A horizontal walk plank with lead-in ramps at either end. The entry and exit points of each ramp are a different colour to indicate the area with which the dog should make contact with at least one paw. Each ramp has a non slip surface and anti-slip slats at intervals. Beginner dogs are trained with the three planks lying flat on the ground.

Pause Table / Pause Box

The pause table is any 3' by 3' table or platform.  The dog jumps onto it and lies down for 5 seconds.


A pause box is used just like a pause table, except that it is simply a 3' by 3' square marked off with tape or other material on the ground.

Jumps

Long Jump - Adjoining low platforms on the ground making a broad obstacle which the dog must jump over.


Single Jump - The single jump is constructed of two vertical side bars, with one adjustable horizontal bar for jumping over.


Double Jump - 2 sets of vertical supports, placed one set in front of the other, with horizontal bars mounted at differing heights.  Can also have a triple jump in the same fashion with three supports.
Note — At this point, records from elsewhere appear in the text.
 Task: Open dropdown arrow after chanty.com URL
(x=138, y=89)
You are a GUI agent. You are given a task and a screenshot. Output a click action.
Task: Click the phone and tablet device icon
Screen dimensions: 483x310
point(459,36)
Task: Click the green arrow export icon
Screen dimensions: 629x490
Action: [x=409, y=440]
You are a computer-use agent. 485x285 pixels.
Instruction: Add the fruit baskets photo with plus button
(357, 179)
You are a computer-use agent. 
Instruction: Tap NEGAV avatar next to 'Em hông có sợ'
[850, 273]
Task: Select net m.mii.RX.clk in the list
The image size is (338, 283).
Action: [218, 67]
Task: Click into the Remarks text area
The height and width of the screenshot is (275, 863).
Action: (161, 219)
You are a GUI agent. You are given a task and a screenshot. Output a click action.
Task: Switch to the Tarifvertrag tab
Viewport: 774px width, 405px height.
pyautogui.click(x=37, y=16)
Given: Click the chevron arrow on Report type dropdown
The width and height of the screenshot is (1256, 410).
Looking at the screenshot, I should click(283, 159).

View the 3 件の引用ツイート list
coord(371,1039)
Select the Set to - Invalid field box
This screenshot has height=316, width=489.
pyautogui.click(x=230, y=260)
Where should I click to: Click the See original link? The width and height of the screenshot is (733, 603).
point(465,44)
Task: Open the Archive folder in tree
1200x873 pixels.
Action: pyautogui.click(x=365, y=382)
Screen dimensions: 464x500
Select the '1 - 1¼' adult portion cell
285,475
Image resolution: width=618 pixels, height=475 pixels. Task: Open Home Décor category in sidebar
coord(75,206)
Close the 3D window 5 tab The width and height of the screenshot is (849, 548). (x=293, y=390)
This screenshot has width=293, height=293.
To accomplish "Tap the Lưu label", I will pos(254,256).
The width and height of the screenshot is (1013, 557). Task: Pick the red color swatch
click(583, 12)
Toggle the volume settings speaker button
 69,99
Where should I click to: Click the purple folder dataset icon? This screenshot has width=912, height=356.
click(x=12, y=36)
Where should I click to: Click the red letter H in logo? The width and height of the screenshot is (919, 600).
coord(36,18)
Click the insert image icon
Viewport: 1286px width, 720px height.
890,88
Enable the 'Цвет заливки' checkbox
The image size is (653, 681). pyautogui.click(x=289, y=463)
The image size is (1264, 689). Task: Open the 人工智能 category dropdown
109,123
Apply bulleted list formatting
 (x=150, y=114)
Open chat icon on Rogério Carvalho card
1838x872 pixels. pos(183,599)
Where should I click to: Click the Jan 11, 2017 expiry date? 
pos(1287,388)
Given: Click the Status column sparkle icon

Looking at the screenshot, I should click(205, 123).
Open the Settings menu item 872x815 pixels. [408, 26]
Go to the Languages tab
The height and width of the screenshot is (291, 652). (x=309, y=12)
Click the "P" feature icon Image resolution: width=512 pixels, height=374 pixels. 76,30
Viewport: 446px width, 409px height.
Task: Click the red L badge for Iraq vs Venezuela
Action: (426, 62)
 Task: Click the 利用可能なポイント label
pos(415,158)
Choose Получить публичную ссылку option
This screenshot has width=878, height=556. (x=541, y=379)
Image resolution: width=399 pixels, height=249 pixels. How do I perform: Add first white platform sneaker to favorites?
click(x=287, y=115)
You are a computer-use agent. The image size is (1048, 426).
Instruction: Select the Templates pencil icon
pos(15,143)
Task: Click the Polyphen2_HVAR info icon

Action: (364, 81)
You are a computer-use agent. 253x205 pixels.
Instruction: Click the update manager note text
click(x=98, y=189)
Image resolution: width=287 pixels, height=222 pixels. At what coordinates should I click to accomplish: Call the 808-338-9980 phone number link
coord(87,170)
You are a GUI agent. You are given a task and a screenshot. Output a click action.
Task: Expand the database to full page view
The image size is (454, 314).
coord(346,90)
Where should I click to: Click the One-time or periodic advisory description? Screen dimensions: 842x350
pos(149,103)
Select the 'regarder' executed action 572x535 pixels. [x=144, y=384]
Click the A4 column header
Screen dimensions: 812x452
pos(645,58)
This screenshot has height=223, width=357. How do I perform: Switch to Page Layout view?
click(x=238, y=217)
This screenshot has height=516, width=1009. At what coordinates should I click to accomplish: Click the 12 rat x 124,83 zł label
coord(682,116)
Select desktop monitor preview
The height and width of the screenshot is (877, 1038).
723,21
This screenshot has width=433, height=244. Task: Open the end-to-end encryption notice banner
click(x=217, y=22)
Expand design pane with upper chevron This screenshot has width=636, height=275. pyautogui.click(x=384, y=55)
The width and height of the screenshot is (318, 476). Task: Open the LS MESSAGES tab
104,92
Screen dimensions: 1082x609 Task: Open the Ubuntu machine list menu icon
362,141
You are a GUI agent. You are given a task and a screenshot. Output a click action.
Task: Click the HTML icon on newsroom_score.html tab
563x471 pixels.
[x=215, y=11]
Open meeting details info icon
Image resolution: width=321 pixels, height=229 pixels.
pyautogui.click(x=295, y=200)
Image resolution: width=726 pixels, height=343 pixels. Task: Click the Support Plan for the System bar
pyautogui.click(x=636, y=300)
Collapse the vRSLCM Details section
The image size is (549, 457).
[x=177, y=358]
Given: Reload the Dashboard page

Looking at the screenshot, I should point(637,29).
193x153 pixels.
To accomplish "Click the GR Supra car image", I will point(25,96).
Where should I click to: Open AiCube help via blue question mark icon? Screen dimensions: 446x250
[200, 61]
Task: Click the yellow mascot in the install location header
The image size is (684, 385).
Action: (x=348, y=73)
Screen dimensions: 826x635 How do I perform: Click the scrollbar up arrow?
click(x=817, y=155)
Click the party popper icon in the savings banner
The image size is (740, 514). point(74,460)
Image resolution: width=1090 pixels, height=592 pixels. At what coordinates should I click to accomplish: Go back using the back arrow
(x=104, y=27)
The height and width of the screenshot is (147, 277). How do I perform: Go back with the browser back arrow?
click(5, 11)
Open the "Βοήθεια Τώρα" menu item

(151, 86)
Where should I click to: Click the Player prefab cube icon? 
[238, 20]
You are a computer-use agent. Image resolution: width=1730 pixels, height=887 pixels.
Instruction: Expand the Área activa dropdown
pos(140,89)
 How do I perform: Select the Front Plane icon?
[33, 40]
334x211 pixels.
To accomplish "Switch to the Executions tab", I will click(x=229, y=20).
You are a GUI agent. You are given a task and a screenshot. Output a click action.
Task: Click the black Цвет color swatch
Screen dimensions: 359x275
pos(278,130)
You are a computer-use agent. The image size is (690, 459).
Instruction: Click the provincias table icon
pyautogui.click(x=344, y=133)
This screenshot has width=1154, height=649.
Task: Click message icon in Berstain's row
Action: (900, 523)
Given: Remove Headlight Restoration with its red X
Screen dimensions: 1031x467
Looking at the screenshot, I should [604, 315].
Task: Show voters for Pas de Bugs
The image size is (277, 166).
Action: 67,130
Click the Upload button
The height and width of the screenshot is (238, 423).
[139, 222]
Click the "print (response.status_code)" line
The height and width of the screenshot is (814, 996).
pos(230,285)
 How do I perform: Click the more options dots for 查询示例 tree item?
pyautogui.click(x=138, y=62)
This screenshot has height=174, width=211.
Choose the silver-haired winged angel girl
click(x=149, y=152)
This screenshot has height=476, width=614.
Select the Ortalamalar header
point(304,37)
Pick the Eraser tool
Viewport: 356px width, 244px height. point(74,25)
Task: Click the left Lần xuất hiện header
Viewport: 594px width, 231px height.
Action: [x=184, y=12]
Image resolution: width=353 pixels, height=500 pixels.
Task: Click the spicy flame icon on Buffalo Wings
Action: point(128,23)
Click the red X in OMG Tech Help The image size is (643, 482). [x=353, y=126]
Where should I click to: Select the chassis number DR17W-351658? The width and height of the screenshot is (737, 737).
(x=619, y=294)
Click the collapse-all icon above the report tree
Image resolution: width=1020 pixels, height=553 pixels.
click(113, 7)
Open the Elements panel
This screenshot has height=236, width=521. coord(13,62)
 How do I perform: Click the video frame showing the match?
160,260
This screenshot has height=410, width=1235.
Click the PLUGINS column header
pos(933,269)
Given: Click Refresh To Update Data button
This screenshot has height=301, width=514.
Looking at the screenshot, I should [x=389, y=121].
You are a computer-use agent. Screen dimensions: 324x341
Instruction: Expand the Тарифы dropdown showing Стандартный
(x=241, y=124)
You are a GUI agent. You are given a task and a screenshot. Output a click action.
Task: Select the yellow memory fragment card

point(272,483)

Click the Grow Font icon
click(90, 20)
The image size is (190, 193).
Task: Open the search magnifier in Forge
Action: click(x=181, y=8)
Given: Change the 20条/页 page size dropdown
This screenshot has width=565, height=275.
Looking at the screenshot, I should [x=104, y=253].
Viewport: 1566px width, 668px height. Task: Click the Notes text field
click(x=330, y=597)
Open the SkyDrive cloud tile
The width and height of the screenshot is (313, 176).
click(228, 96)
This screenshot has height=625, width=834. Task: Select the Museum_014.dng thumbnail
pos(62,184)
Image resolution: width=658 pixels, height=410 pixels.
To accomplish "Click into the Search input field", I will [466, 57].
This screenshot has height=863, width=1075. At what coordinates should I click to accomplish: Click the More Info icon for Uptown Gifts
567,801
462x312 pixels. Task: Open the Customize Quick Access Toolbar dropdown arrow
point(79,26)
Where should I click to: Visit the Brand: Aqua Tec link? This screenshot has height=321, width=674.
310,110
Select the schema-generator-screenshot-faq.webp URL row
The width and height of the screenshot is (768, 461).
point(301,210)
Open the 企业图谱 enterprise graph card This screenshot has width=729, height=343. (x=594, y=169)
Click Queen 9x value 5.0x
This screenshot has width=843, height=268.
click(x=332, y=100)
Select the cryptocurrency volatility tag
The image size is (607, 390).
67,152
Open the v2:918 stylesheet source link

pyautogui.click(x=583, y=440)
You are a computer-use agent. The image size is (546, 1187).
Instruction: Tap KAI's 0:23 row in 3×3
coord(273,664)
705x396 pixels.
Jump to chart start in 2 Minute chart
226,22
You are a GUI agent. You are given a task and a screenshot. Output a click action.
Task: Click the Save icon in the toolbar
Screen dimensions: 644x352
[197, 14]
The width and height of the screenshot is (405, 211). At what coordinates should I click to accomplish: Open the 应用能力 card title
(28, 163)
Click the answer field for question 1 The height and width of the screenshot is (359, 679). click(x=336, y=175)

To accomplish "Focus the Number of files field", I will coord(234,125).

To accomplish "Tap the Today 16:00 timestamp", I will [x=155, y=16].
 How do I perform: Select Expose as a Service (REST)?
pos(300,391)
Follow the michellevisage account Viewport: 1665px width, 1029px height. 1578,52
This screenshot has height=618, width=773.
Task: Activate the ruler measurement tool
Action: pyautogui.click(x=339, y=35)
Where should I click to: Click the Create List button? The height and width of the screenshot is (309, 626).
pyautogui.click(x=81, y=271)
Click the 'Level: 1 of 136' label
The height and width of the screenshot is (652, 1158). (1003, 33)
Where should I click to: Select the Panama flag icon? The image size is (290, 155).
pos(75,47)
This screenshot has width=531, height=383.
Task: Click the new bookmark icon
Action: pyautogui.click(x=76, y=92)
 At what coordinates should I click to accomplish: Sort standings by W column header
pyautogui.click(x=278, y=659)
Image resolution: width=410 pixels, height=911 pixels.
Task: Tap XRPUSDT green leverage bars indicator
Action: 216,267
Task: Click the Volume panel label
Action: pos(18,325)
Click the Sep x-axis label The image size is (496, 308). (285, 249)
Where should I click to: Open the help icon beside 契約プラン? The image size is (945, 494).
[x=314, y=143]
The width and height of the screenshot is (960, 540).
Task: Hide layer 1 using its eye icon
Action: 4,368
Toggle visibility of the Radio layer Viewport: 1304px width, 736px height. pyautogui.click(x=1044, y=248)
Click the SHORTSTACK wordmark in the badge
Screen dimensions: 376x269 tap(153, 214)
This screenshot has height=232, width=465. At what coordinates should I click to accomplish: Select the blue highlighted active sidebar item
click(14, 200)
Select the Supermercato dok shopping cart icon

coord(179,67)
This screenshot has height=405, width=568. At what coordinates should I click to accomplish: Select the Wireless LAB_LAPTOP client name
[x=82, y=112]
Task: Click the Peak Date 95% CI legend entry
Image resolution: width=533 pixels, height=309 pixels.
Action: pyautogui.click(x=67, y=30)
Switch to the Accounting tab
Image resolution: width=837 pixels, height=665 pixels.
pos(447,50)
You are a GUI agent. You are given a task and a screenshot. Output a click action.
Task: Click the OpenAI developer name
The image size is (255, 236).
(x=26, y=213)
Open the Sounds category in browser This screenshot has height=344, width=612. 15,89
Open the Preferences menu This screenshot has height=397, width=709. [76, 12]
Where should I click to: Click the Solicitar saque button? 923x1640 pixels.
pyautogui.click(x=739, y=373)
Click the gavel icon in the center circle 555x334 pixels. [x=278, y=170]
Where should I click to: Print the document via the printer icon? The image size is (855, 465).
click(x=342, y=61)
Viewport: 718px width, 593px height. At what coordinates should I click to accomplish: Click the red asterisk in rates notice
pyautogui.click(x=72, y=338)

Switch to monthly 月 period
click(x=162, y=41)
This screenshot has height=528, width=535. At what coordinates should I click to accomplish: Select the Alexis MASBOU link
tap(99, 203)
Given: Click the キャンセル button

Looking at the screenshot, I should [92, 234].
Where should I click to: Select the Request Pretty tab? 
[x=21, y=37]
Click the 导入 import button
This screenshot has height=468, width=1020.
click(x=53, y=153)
Panel Jump - Lastly, a panel jump also uses vertical supports, but rather than a bar for jumping has a solid, removal panel.

 

Warning: because jumps place a lot of stress on a dog's joints its important to work in short sessions when practicing and to be aware of the recommended jump heights for each size of dog.  As a general rule of thumb, dogs shouldn't jump higher than their shoulder height.

 

  • Toy breed: Shoulder height less than 12 inches - jump height 2-8 inches
  • Small: Shoulder height 12-14 inches - jump height 8-12 inches
  • Medium: Shoulder height 14-17 inches - jump height 12-16 inches
  • Large: Shoulder height 17-22 inches - jump height 16-20 inches
  • Giant: Shoulder height more than 22 inches - jump height 16-20 inches

Note: these guides are for healthy dogs with no joint or health issues.  Dogs more than 8 years old should jump at least one size down from their shoulder height recommentation.  Dogs under a year old should never jump higher than hock height.

Tyre Jump

Tyre Jump - A tyre jump is built by supporting or suspending a soft tyre from a frame. The dog must jump through without touching the tyre.  Check out our video below on teaching your dog the tyre jump.

A-Frame

Two ramps formed into an apex with horizontal side-supporting struts with a section at the bottom of each ramp differently coloured to indicate the area with which the dog must make contact with at least one paw.  Each ramp has a non slip surface and anti-slip slats at intervals.  Initially, dogs are trained with the two ramps resting flat on the ground. Here's Joe on the mini A frame contact trainer.

Weave Poles

A variable number of vertical poles spaced apart. The dog has to weave between the poles, entering the sequence with the first pole on the dogs left hand side.  Usually, this is the hardest obstacle to train a dog to accomplish.